TASK DIRECTIONS - Below are some entries. Copy each line in them that holds "agent".
- - - - -
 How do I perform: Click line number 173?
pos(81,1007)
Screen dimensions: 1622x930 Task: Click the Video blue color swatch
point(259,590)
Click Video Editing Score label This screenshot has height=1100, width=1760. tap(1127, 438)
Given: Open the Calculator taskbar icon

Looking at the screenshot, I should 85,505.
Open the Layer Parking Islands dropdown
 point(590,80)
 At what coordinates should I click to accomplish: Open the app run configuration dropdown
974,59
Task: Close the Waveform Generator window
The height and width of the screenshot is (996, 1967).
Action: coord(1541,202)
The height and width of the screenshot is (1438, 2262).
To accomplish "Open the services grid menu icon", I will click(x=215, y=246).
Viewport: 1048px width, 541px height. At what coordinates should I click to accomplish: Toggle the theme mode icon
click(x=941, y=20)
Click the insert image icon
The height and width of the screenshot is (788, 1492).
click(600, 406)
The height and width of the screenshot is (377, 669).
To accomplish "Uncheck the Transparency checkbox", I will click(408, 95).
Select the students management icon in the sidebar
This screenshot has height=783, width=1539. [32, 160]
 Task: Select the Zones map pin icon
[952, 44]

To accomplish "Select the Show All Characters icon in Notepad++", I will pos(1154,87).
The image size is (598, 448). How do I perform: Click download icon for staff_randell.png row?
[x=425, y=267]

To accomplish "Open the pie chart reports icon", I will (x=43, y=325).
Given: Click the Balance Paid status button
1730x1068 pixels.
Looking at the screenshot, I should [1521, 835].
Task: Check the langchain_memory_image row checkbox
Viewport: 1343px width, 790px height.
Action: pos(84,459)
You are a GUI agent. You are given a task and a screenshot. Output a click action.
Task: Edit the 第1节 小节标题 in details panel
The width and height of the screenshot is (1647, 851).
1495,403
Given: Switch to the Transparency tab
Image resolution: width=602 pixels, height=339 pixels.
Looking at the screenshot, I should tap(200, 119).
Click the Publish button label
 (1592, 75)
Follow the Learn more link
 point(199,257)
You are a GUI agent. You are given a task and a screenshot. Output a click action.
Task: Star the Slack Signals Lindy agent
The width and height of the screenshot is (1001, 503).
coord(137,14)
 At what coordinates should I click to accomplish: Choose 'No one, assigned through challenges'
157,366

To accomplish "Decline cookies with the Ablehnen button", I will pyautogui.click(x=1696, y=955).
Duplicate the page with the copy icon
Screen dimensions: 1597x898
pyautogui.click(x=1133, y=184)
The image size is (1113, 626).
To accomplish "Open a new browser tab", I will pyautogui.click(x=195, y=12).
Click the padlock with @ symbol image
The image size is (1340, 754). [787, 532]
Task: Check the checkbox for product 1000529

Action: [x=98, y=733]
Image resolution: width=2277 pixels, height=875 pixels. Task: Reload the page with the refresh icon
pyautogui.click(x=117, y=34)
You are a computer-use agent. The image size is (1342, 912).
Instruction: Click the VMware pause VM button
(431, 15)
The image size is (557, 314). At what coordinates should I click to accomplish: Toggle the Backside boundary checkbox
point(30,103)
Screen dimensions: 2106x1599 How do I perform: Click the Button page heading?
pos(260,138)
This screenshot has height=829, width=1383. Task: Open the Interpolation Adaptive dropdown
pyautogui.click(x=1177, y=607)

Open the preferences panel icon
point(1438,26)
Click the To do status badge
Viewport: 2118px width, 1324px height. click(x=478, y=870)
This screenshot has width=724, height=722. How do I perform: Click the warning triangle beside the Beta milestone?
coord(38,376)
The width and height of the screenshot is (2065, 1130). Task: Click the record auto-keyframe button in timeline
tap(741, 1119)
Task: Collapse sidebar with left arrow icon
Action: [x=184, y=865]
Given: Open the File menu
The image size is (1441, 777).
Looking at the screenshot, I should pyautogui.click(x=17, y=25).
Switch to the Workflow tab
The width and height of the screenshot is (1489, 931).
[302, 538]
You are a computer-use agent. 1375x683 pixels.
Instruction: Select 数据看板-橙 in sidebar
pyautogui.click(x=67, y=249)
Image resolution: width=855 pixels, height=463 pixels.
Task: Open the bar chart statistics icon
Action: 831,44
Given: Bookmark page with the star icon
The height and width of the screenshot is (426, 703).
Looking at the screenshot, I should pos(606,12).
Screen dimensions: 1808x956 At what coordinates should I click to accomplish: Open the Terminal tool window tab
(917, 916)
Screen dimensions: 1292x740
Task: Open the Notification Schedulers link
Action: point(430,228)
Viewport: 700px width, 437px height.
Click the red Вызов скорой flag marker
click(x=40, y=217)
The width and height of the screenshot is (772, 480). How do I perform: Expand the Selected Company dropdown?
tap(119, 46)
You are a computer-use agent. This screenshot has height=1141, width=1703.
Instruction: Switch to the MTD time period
- - - - -
WRITTEN SOLUTION -
You are a GUI agent. You are given a task and a screenshot. Output a click action.
You are a GUI agent. You are given a task and a screenshot. Output a click action.
Task: Star the Slack Signals Lindy agent
You are a computer-use agent. The image size is (1342, 912).
You are a computer-use agent. 1375x683 pixels.
You are a computer-use agent. This screenshot has height=1141, width=1703.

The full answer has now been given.